### Supplied data
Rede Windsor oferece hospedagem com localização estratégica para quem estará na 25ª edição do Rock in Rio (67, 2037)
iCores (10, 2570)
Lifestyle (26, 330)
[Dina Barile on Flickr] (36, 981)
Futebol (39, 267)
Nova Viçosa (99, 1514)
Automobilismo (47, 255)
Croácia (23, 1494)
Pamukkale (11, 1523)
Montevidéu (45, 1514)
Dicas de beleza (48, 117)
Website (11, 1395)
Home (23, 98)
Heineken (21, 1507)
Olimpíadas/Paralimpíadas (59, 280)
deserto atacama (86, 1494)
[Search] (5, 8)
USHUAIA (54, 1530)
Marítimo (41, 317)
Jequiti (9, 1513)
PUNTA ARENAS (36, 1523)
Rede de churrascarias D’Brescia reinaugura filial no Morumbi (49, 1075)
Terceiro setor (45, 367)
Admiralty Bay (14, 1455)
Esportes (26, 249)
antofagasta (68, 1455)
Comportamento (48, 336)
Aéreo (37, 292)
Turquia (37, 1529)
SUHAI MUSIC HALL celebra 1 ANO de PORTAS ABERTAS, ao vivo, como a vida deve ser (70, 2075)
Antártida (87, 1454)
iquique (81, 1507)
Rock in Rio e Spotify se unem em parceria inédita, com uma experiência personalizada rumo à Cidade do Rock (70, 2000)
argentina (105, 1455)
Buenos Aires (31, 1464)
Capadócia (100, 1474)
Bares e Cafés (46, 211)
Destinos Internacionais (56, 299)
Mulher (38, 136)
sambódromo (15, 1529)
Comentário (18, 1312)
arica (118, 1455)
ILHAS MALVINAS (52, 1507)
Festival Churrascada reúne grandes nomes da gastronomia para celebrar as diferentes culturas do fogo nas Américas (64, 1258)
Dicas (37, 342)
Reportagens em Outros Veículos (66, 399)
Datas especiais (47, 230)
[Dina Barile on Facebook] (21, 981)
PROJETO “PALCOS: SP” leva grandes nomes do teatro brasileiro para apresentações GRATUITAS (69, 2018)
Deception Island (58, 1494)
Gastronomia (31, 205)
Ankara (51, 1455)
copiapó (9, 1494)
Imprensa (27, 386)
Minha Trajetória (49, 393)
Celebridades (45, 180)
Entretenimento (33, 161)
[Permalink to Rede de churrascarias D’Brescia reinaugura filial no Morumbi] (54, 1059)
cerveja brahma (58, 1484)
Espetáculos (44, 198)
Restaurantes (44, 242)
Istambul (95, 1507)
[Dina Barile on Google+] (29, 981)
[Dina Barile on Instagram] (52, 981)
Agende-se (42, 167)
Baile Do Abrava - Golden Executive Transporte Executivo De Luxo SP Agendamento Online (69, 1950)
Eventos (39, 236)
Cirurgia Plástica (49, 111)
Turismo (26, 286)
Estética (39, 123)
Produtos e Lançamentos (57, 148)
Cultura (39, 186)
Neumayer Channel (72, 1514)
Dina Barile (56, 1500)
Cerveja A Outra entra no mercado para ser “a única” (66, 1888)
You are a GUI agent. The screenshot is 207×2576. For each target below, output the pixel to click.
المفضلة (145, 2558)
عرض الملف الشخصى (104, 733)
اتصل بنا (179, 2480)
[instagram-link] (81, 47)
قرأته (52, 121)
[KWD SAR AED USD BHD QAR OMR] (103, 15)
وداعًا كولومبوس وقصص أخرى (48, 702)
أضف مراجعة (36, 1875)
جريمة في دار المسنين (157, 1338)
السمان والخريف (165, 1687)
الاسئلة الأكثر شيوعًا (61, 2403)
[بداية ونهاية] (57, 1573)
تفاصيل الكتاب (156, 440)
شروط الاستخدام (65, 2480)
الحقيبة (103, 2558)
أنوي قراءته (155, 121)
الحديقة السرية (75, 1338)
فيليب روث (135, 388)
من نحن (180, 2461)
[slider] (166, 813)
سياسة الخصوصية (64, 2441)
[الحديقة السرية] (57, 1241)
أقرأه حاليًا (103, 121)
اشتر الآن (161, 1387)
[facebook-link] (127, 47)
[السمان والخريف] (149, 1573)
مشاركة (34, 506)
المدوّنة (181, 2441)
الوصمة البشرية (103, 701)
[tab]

### Work request
Restate word for word the lines of the data above, starting at the line containing "تفاصيل الكتاب (156, 440)" and ending at the line containing "[facebook-link] (127, 47)", both included, and nothing more.

### Worked solution
تفاصيل الكتاب (156, 440)
شروط الاستخدام (65, 2480)
الحقيبة (103, 2558)
أنوي قراءته (155, 121)
الحديقة السرية (75, 1338)
فيليب روث (135, 388)
من نحن (180, 2461)
[slider] (166, 813)
سياسة الخصوصية (64, 2441)
[الحديقة السرية] (57, 1241)
أقرأه حاليًا (103, 121)
اشتر الآن (161, 1387)
[facebook-link] (127, 47)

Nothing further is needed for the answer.